Mitogenic response of human carcinoma cells to the liver-derived hormone FGF21

Background and aims: Epidemiologically, type-2 diabetes mellitus (T2D) is associated with various cancer types. The factors linking these diseases are not understood yet. Since plasma FGF21 levels are increased in metabolic diseases, we asked whether FGF21 promotes tumor cell proliferation.

Methods: Breast adenocarcinoma- (MCF7), prostate adenocarcinoma- (PC3), hepatocellular carcinoma- (HepG2) and, for control, non-transformed breast epithelial (MCF10a) cells were treated with recombinant human FGF21 (rhFGF21). Cell viability/cell number, DNA content, cellular protein and RNA were analyzed.

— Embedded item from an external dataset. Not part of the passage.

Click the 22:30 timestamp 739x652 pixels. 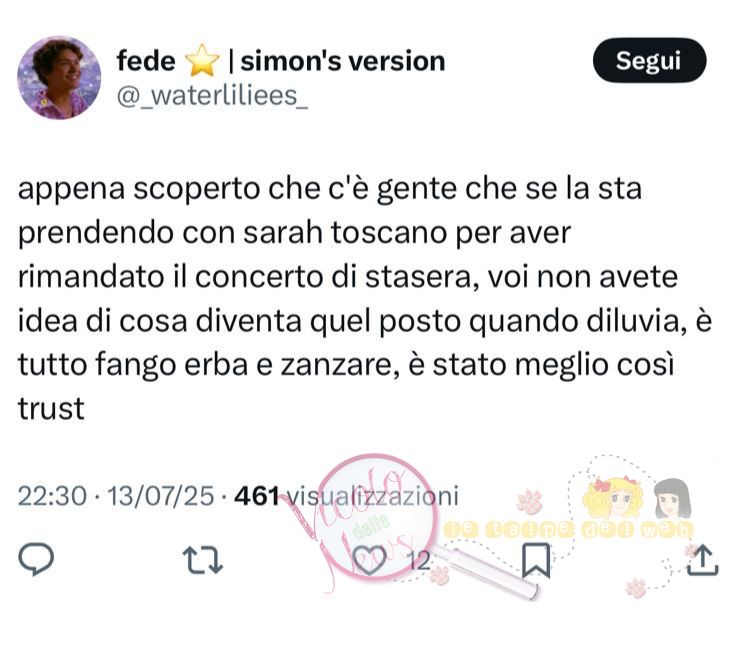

Results: Treatment of MCF7, PC3, and MCF10a cells with increasing concentrations of rhFGF21 induced a modest but significant increase in cell viability/cell number (p < 0.001, p < 0.01 and p < 0.05), measured by XTT assay. No effect was seen in HepG2 cells. DNA amount was significantly increased in all cell lines. All cell lines expressed FGFR1, FGFR4 and FRS2 encoding surface receptors/receptor substrates involved in FGF21 signaling. A clear dose-response was seen in PC3 cells. In these cells, acute stimulation with rhFGF21 induced ERK1/2 phosphorylation. The expression of immediate early genes (FOS, JUN) and of IRS1 was significantly elevated within 4h. Furthermore, a trend for increase in SLC2A1 and HK2 expression was observed within 24h of rhFGF21 treatment.

Conclusions: Our data show that FGF21 treatment of human carcinoma cells increases cell viability and proliferation probably via the MAPK pathway and induction of mitogenic and trophic genes. Thus, the hepatokine FGF21 elevated in metabolic diseases may represent a contributor to T2D-related tumor progression.